Provided passage:
It's a few weeks before the 2017 Imram Irish Language Literature Festival opens and I'm in a gloriously sunny Paris, with poets Liam Ó Muirthile and my brother Ciaran. Their versions of Rimbaud – in Irish and English respectively – are part of Imram's show Gadaí na Tine (The Thief of Fire), with musician Seán Mac Erlaine and visual designer Margaret Lonergan. Liam and I talk about the split between poetry in English and Irish that prevails in Ireland now, how the cross-currents of previous times (one thinks of Michael Hartnett) seem to have weakened. But we have Éilís Ní Dhuibhne, an elegant writer at ease in both English and Irish, whose life and work Imram will celebrate at a special homage night. Not to mention bilingual poet and Rooney Prize winner Doireann Ní Ghríofa, who will explore the theme of lost or vanishing sounds at Leabharlann na bhFuaimeanna Caillte to a sonic backdrop by Fergus Kelly. She'll be joined by Máire Dinny Wren, Proinsias Mac a'Bhaird and Marcus MacConghail, whose poem imagines a space-probe listening to the sounds in its memory banks.
Ó Muirthile speaks of the need to experience different literatures other than the Anglophone, of astonishing poetry from Africa. His latest book, Oilthreach Pinn, an account of the Camino de Santiago, features his versions of Galician poet Rosalía de Castro. He enthuses about Apollinaire, and I mention Gabhán Ó Fachtna's translations into Irish of Apollinaire's Baroque short stories. The next day, I buy Apollinaire's Alcools, and find the first poem, Zone.
There's the zone of Tarkovski's film Stalker – a magical place of possibility. Imram aims to take its audiences into that zone by bringing together writers and artists in other fields – music, sound sculpture, puppetry, photography, typography. At the Centre Cultural Irlandais, Ó Muirthile reads An Bád Meisce in memory of poet and storyteller Domhnall Mac Síthigh. The words rise and fall, Seán Mac Erlaine plays the haunting Amhrán na Leabhar, and we enter a zone of elegy and beauty.

Exercises:
a - In the Imram festival piece, why does Imram bring together writers and artists from fields such as music, puppetry and photography? Answer in one to three sentences.
b - Answer these questions using the Imram festival piece:
(i) What does Marcus MacConghail's poem imagine?
(ii) What is Ó Muirthile's book Oilthreach Pinn an account of?
(iii) In whose memory does Ó Muirthile read An Bád Meisce?
c - In the Imram festival piece, take the part that opens with the words containing "There's the zone" and closes with "elegy and beauty.". Write it out again, swapping "magical" for "mysterious".

Supplied entries:

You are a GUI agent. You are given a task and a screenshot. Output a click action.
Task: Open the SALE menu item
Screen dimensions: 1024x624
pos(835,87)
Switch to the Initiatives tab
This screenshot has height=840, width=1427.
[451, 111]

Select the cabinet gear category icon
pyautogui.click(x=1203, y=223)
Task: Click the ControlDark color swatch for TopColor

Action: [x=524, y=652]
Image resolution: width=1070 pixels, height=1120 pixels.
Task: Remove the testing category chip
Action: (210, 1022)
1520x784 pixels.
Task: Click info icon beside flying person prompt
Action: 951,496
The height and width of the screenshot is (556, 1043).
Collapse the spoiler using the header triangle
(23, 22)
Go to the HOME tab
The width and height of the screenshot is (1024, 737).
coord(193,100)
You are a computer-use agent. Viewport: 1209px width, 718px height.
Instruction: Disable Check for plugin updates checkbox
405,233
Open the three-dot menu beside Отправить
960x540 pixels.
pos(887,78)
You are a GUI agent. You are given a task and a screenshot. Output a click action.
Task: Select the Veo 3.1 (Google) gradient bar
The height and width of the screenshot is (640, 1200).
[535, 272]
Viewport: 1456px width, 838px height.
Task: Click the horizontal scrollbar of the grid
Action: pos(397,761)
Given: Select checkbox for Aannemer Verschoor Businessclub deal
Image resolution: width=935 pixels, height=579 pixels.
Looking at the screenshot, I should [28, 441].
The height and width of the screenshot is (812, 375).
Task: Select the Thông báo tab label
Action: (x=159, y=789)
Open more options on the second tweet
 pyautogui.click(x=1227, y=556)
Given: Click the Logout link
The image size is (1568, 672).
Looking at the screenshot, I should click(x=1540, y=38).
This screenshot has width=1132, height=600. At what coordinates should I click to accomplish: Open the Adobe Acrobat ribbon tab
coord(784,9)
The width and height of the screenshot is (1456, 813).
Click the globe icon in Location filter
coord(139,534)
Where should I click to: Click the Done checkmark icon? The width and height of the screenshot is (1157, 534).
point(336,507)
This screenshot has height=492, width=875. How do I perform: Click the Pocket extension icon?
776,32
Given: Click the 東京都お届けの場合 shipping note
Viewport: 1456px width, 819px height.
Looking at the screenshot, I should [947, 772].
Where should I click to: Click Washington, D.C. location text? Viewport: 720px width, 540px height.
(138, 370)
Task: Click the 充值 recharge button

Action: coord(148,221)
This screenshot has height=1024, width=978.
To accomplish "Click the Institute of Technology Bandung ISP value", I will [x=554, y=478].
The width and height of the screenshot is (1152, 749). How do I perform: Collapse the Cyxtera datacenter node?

Solutions:
a - Imram wants to take its audiences into "the zone," like the one in Tarkovski's film Stalker, a magical place of possibility. Bringing writers together with artists from other fields is how it aims to do that.

b -
(i) A space-probe listening to the sounds in its memory banks.
(ii) The Camino de Santiago.
(iii) The poet and storyteller Domhnall Mac Síthigh.

c -
There's the zone of Tarkovski's film Stalker – a mysterious place of possibility. Imram aims to take its audiences into that zone by bringing together writers and artists in other fields – music, sound sculpture, puppetry, photography, typography. At the Centre Cultural Irlandais, Ó Muirthile reads An Bád Meisce in memory of poet and storyteller Domhnall Mac Síthigh. The words rise and fall, Seán Mac Erlaine plays the haunting Amhrán na Leabhar, and we enter a zone of elegy and beauty.